Like Warm Sun on Nekkid Bottoms - Charles Austen [52]
Beneath the logo on the cover, the main character, War Woman, who looked only vaguely like the actual Ms. Waboombas, was drawn in all her semi-naked glory, using her sword to behead a fat, doughy looking gentleman wearing a velour jogging suit. As if to prove he was somehow a ‘bad guy’ his severed head wore sunglasses, and the rest of him was bedecked with a staggering amount of cheap looking jewelry, all rendered with lots of shiny ‘glint’ marks.
Oh, and he carried a gun.
In the background of the cover there were two or three (the art was unclear) semi-naked women tied to some kind of torture device that—apparently in order to operate—must first remove the victim’s clothing in a rending fashion that leaves just enough shredded bits of material to obscure nipples and pubic hair from the view of any stray parents who might be wandering, lost, through the comic book store displaying it. In the foreground, the ‘villain’ (please, God, don’t let him be a rich, innocent fashion executive) clenched wads of money in his soon-to-be-dead, non-gun-toting hand. There was an amazing amount of blood everywhere, and—though you’d think it physically impossible—War Woman’s breasts were actually larger than the real Ms. Waboombas’. In her secret identity she must be a flotation device.
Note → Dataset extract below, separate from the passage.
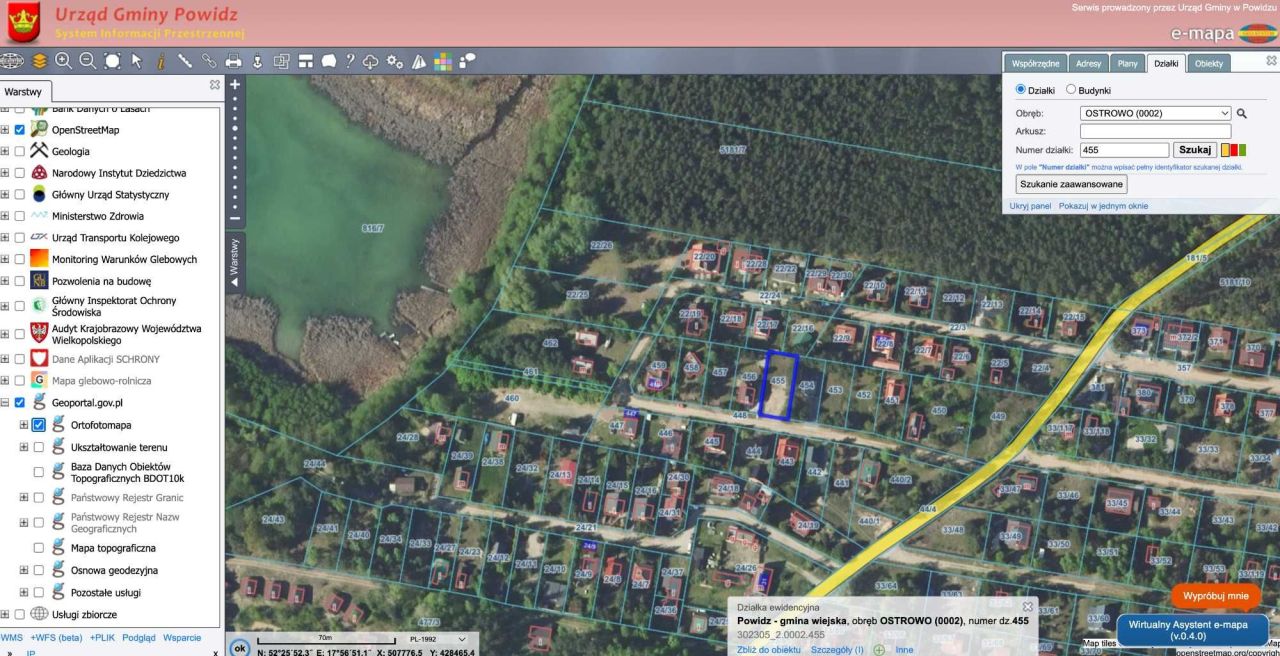Click the Zbliż do obiektu link

point(769,649)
“In her secret identity, she’s a stripper. Like me,” said Ms. Waboombas, correcting my internal monologue and making me fear she could read minds. “The guy she’s killing is a club owner who takes advantage of the girls in the back room, then steals their money,” she continued, then apparently reading my distaste. “He deserved it.”
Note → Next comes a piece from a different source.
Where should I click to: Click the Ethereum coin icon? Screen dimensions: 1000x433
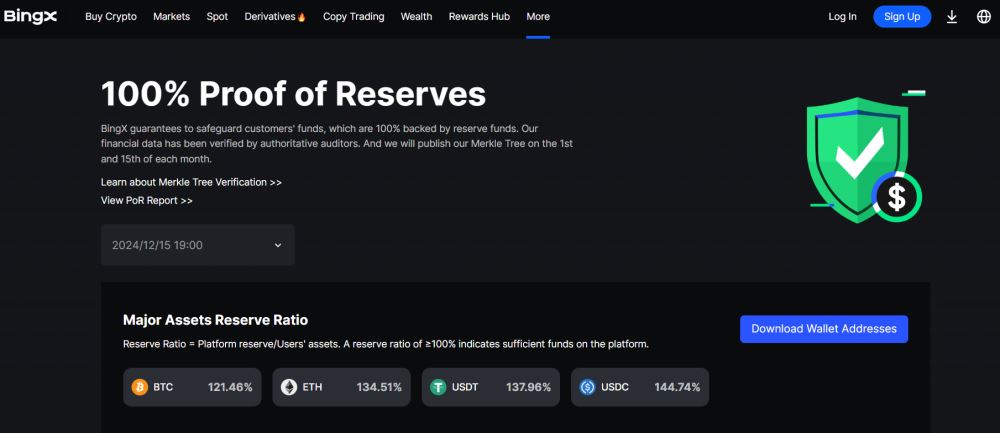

“Oh, I’m sure he did,” I said smiling, and double-checking the proximity of—and direction to—all nearest exits.
“Inside,” she said, “we learn he’s got a little dick. At the end, War Woman cuts it off and feeds it to him.”
I crossed my legs.
“Would that be before or after she beheads him?” I asked, not really wanting to know.
“After,” she told me, as if it happened every day before lunch. Twice during.
“How very Sin City,” I said.
She pointed at me and winked in a ‘gotcha’ kind of way. “Frank Miller. Love him. He’s got the right idea. People love seeing dicks cut off.”
Not really.
She picked something out of her teeth with an impossibly long fingernail. Whatever she was reaching for was so far back in her mouth, it was practically in her stomach. As she dug, she continued sucking at stray bits of blackened sausage flesh. The combination of sight and sound was simply enchanting.
I briefly thought to ask if her War Woman ‘story’ had any basis in fact, and if she had any wants or warrants, then quickly realized I couldn’t face it if any of the answers were ‘yes’. I strip-mined my brain in an effort to remember if I’d heard anything about headless strip club owners who’d been fed their own penises, miniscule or otherwise, and didn’t recall anything of substance. Not that it would have been in the sports or comics sections. I really should read more of the ‘news’ parts of the newspaper. It was now scaldingly apparent—as my fifth grade teacher had always said about math— that it really did have applicable uses in real life.
“I got a customer of mine to draw it,” Ms. Waboombas explained, still tooth-picking. I began to wonder if there might be a whole pig stuck in there. “He’s in love with me, so he did it cheap. His dad’s somebody.”
I waited. Then asked: “Somebody…?”
“…Famous in comics. I’m pretty sure.” She turned and looked off into the distance scowling. “Or maybe he’s the one whose dad was the dude they based ‘Natural Born Killers’ on.” She turned back to me and shrugged, then went back to roto-rootering her teeth. “Can’t remember.